Arance e Turismo, la ricetta di per la promozione dell’enogastronomia agrigentina

conferenza1Arance e turismo, accoppiata vincente per promuovere i prodotti dell’enogastronomia agrigentina ed attrarre nuovi flussi turistici presso le strutture turistiche ricettive.

È l’obiettivo del progetto di “Co-marketing per lo sviluppo turistico e rilancio dell’arancia di Ribera Dop” presentato sabato pomeriggio alla stampa, presso la sala convegni del Comune di Ribera. Principali promotori dell’iniziativa l’assessore provinciale al Turismo e vicepresidente della Provincia Carmelo Pace, insieme a Mariano Ragusa, assessore alle attività produttive, e Sergio Indelicato, assessore allo sport, cultura e spettacolo. Erano presenti gli onorevoli Salvatore Cascio e Giuseppe Ruvolo e tutti i soggetti coinvolti nell’attuazione del progetto: il dirigente dell’assessorato provinciale al Turismo Achille Contino, il presidente del Consorzio turistico valle dei templi Gaetano Pendolino, il presidente del Consorzio Arancia di Ribera Dop Giuseppe Pasciuta ed il presidente del Consorzio Costa Sicana Paolo Zambuto.

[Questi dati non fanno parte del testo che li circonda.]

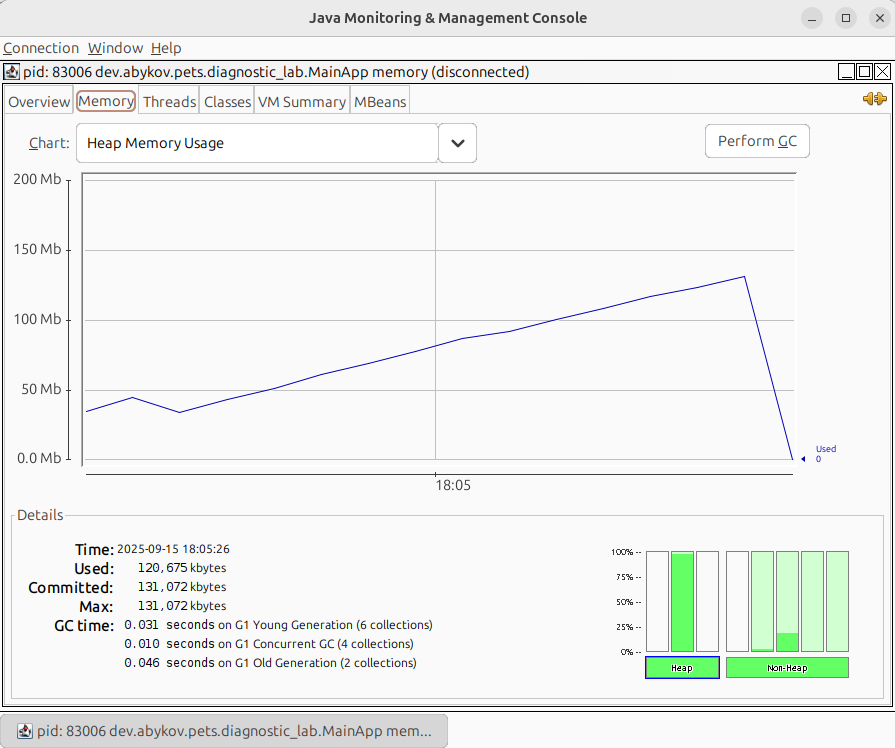Select the first empty heap pool bar
This screenshot has width=895, height=748.
click(x=657, y=601)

“La prima fase del progetto – ha spiegato Giuseppe Pasciuta – prevede l’utilizzo di grandi quantità delle tipiche arance di Ribera che saranno donate alle strutture ricettive della Provincia. Alberghi e strutture che si occupano di accoglienza avranno poi la possibilità di offrirle gratuitamente ai turisti. In questo modo gli ospiti saranno ulteriormente stimolati dalla tipicità del soggiorno, che si caratterizza proprio per la gastronomia legata al territorio basata esclusivamente sui prodotti tipici. La seconda fase del progetto si pone l’obiettivo di promuovere il nostro territorio attraverso le cassette d’arance che saranno distribuite, a partire dai nostri centri di lavorazione, nei mercati di tutt’Italia con un opuscolo informativo all’interno della confezione, con indirizzi, numeri telefonici, siti web e tutto quello che serve per promuovere le bellezze naturali ed artistiche di tutta la provincia di Agrigento”.
Gaetano Pendolino, presidente del Consorzio turistico Valle dei Templi, e Paolo Zambuto, presidente di Costa Sicana, plaudono l’iniziativa della Provincia che, con il minimo dispendio di risorse, attraverso brochure e depliant promozionali, promuove la risorsa turismo e fa conoscere ai circa 100mila turisti, che transitano dalle nostre parti, le nostre bellezze artistiche ed i prodotti autoctoni, non soltanto le arance di Ribera, ma anche la fragolina, i formaggi dei monti della Quisquina, la Vastedda del Belice, i vini di Menfi, le ceramiche di Burgio, le spiagge e le riserve naturali. Achille Contino è convito della bontà del progetto, in quanto il turismo extra-alberghiero è in continua crescita ed il consumatore è sempre più interessato ad acquistare il prodotto tipico.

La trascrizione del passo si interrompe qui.